◆ TASK INSTRUCTIONS
Beneath this task are records; print exactly the stretch of them from the line with "Instruction: Open the" through the line with "The height and width of the screenshot is (1223, 1317).", both ends included.

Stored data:
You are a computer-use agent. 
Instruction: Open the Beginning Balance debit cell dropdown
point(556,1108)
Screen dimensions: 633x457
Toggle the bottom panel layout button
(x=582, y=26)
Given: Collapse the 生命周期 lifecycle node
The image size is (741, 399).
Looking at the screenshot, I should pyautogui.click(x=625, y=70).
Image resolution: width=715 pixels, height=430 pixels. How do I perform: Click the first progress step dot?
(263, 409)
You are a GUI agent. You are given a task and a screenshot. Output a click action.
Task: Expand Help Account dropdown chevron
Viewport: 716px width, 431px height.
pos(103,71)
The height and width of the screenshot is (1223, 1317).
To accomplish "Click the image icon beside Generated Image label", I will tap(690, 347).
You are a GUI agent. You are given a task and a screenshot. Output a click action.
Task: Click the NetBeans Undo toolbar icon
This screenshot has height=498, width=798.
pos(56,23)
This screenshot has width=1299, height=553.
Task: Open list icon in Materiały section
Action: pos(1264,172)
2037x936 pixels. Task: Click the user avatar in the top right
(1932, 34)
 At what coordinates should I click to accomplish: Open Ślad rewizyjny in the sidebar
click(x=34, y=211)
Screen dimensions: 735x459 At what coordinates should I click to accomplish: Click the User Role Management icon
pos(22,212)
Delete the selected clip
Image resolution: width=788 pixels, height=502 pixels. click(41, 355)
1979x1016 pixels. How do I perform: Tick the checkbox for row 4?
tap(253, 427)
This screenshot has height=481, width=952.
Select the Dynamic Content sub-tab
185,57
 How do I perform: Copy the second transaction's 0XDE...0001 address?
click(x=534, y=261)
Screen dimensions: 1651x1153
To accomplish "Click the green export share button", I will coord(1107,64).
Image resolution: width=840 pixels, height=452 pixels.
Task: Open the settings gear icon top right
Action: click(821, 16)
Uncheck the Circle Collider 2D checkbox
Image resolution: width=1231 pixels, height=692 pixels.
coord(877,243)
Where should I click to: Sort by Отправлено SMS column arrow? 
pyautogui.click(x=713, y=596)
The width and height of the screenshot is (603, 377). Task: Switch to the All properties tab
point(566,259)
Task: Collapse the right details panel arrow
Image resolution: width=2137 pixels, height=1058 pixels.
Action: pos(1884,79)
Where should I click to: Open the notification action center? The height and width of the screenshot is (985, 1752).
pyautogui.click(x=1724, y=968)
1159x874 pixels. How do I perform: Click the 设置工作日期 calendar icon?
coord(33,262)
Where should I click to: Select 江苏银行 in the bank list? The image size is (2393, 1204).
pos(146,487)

◆ OUTPUT OF THE TASK
Instruction: Open the Beginning Balance debit cell dropdown
point(556,1108)
Screen dimensions: 633x457
Toggle the bottom panel layout button
(x=582, y=26)
Given: Collapse the 生命周期 lifecycle node
The image size is (741, 399).
Looking at the screenshot, I should pyautogui.click(x=625, y=70).
Image resolution: width=715 pixels, height=430 pixels. How do I perform: Click the first progress step dot?
(263, 409)
You are a GUI agent. You are given a task and a screenshot. Output a click action.
Task: Expand Help Account dropdown chevron
Viewport: 716px width, 431px height.
pos(103,71)
The height and width of the screenshot is (1223, 1317).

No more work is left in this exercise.